It is possible to choose assignments of aircraft to flights in such
a way that it is easier to swap aircraft about two weeks before the
departure date. This is a point in time when the ultimate demand is
easier to predict and when a reallocation of seats between flights,
achieved by swapping planes, allows the airlines to earn revenue on
seats that would otherwise go empty.
In "Statistical Computer Experiments Approach to Airline Fleet
Assignments," Venkata Pilla of American Airlines, Barry Smith of
Sabre Research Group, and professors Jay Rosenberger and Victoria Chen
of the University of Texas at Arlington present a method to attack this
problem. The method combines a stochastic programming methodology for
optimizing the assignment of aircraft to flights with a statistical
methodology that reduces the computation time required for solving the
optimization problem. The stochastic programming model optimizes the
initial assignment of aircraft to flights while considering the future
options of swapping aircraft closer to the departure date when warranted
by the supply-demand imbalances. The statistical methodology uses a
design and analysis of computer experiments approach to estimate the
first-stage expected profit function, and the paper focuses on
development of this approach.
The methodology has been tested on an actual airline network with
50 airports and over 2,300 flight segments. In a comparison to the
deterministic fleet assignment model, the predicted expected profit from
their method was higher for 71 percent of the tested solutions,
indicating the potential for swapping to yield higher profit.

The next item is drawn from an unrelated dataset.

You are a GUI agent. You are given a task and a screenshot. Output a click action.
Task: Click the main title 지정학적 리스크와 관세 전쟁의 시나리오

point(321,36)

CONTACT: Venkata Pilla; venkata.pilla@aa.com; (817) 931-1712;
Operations Research and Decision Support, American Airlines, 4333 Amon
Carter Blvd., Fort Worth, TX 76155
Effective use of cross-training
In the wake of the economic downturn following the 9/11 tragedy,
airlines needed to find ways to use their staff more efficiently in
order to reduce operating costs. Since then, nearly all airlines have
consolidated the many then-existing job categories into a much smaller
number and have cross-trained their staff accordingly. As a consequence,
a typical customer service agent at an airline is able to help you
check-in for your flight, process the waiting list of stand-bys and
request-for-upgrades at the gate, and collect your boarding pass as you
board the plane. Similar arrangements are being used for other pools of
employees, such as call center agents and nurses in hospitals.
Cross-training clearly provides these organizations more
flexibility, and costs can usually be reduced as a result. But the
question of how best to use that flexibility is difficult because it
requires the ability to construct very detailed plans for allocating
employees, sometimes involving hundreds of people. These plans must
account for each employee's skill set as well as complicated
patterns of work requirements that vary by department or location.
In "An Exact Algorithm for a Workforce Allocation Problem with
Application to an Analysis of Cross-Training Policies," professor
Michael Brusco of Florida State University develops an efficient
optimization method to solve a detailed work force allocation problem.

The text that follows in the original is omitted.